Task prompt:
Drop every picture. Return the rest of the entries exactly.

Data provided:
= Beginning of Section =

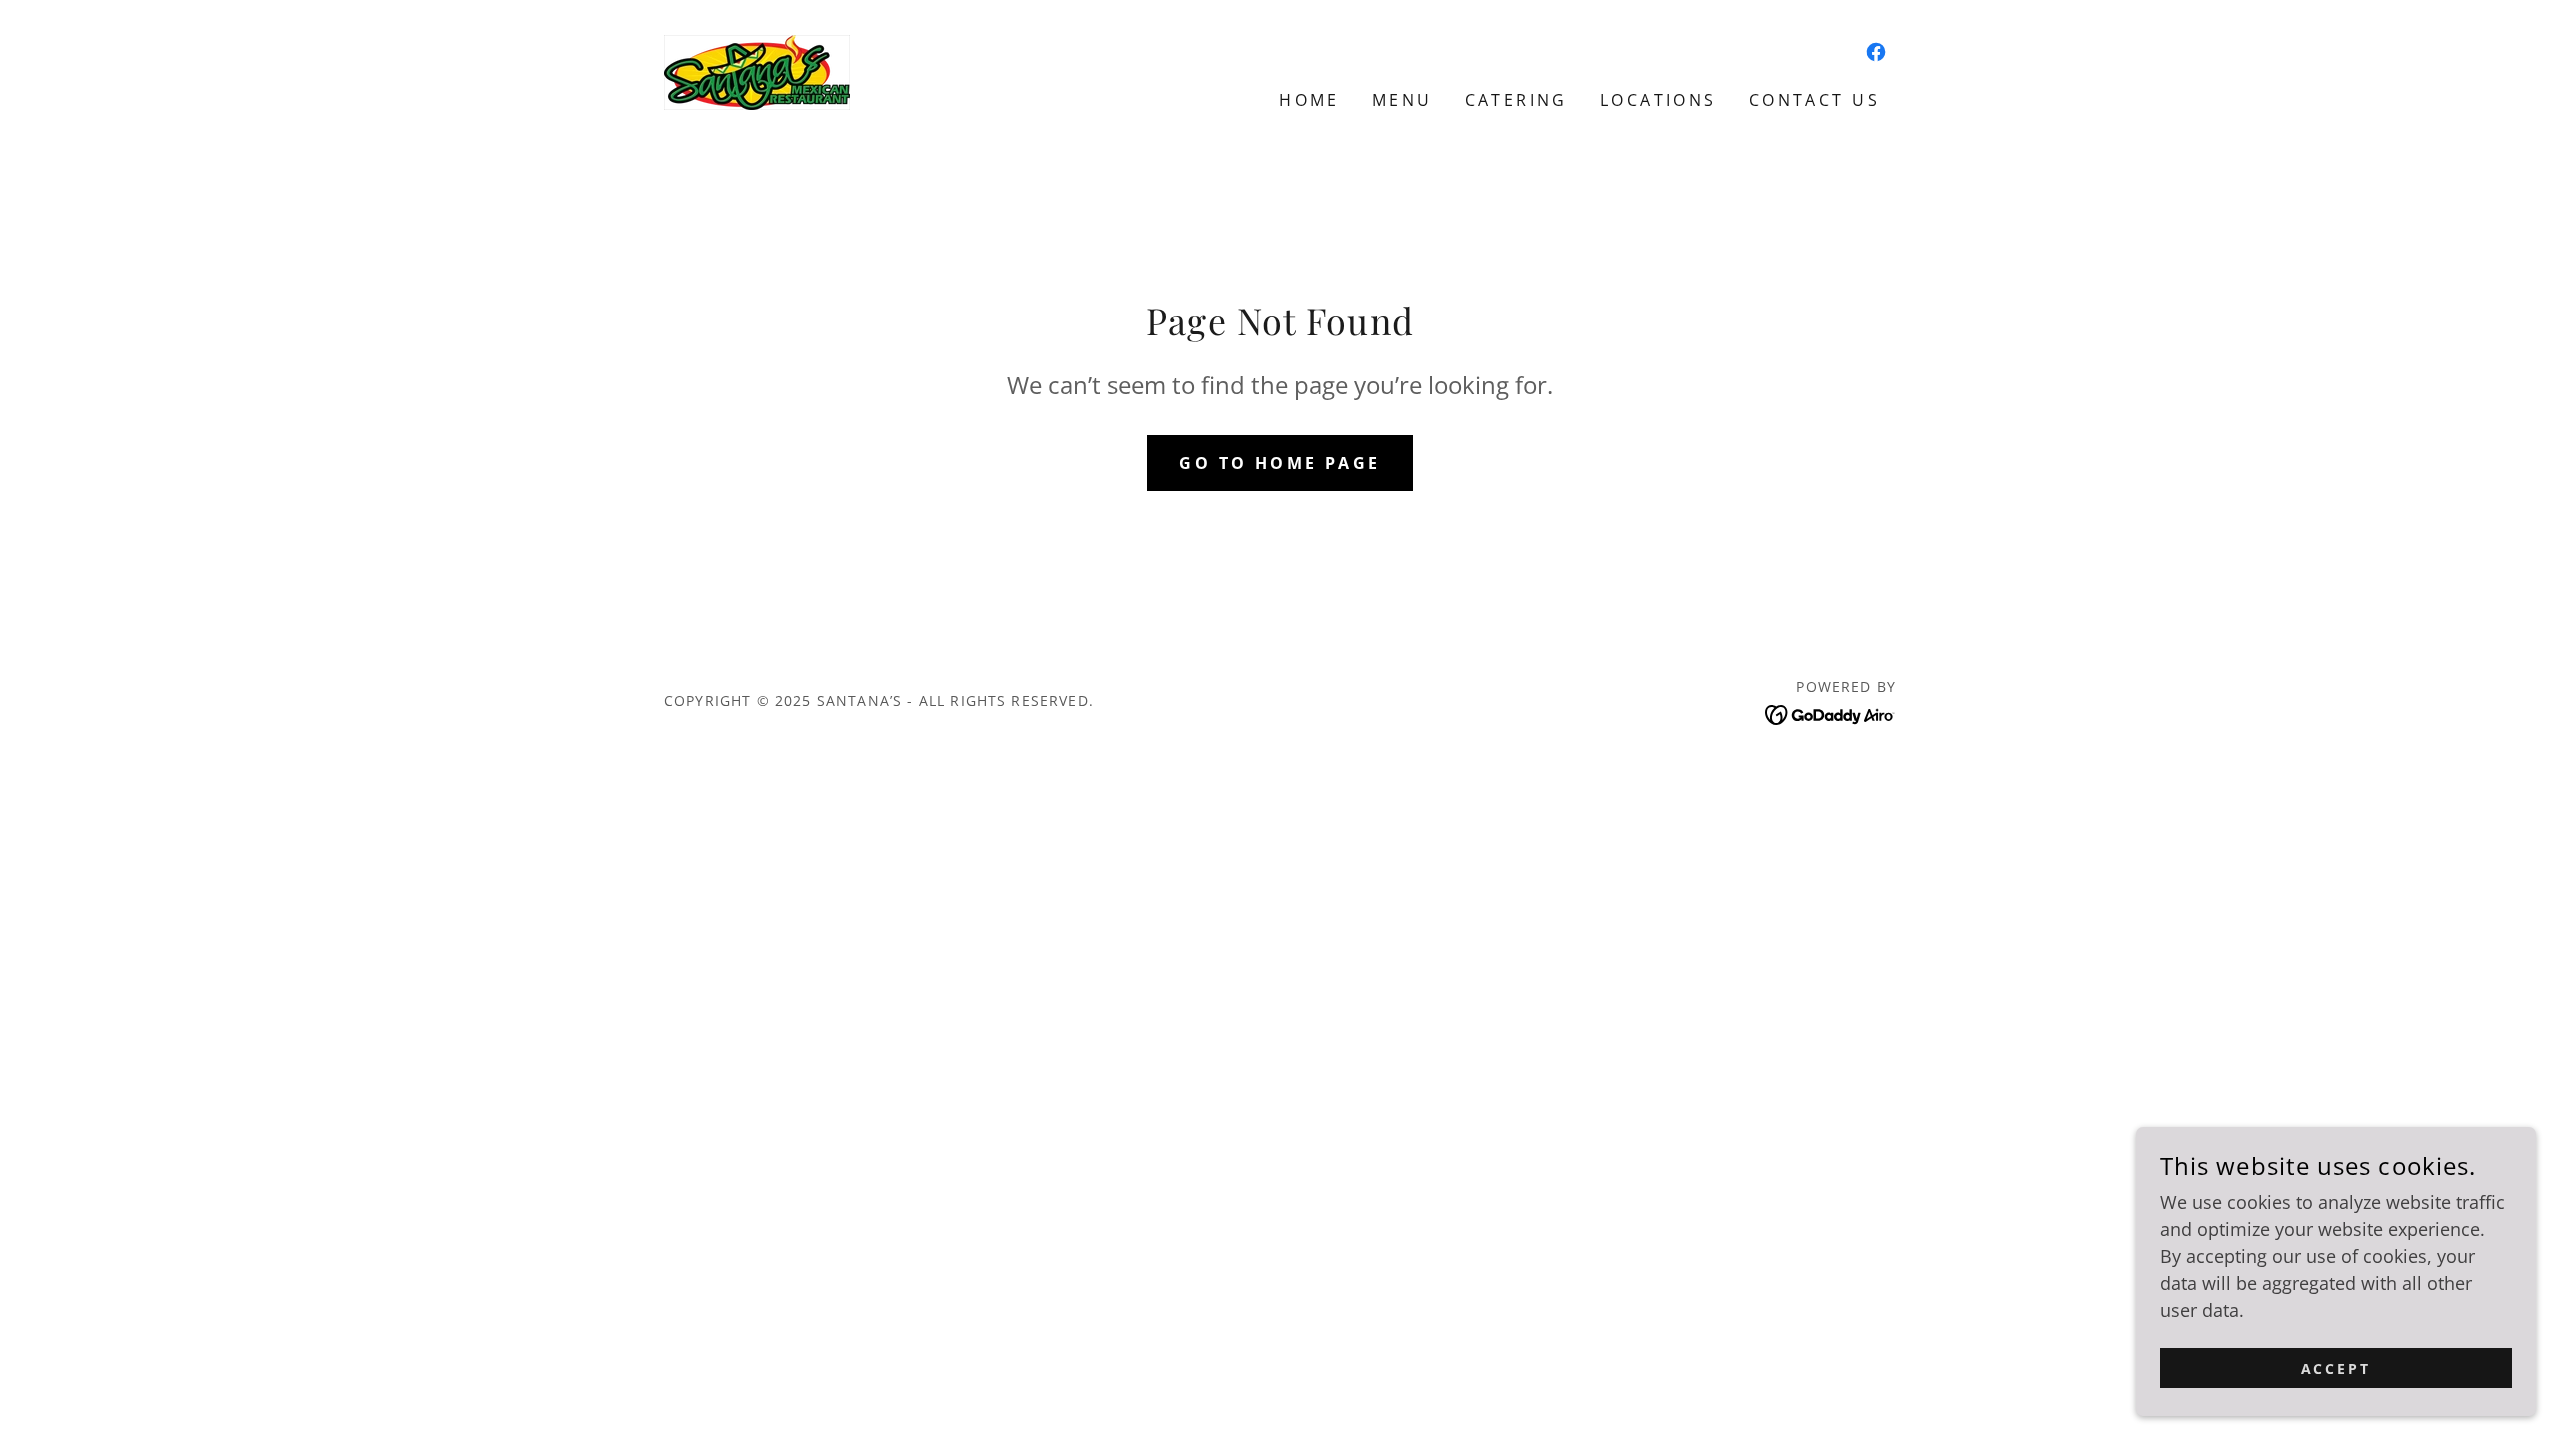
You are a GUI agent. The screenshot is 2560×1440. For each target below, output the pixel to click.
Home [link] (1309, 100)
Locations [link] (1658, 100)
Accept (2336, 1368)
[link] (757, 70)
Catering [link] (1516, 100)
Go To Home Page (1279, 463)
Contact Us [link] (1814, 100)
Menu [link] (1402, 100)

= End of Section =

Answer to this problem:
You are a GUI agent. The screenshot is 2560×1440. For each target below, output the pixel to click.
Home [link] (1309, 100)
Locations [link] (1658, 100)
Accept (2336, 1368)
[link] (757, 70)
Catering [link] (1516, 100)
Go To Home Page (1279, 463)
Contact Us [link] (1814, 100)
Menu [link] (1402, 100)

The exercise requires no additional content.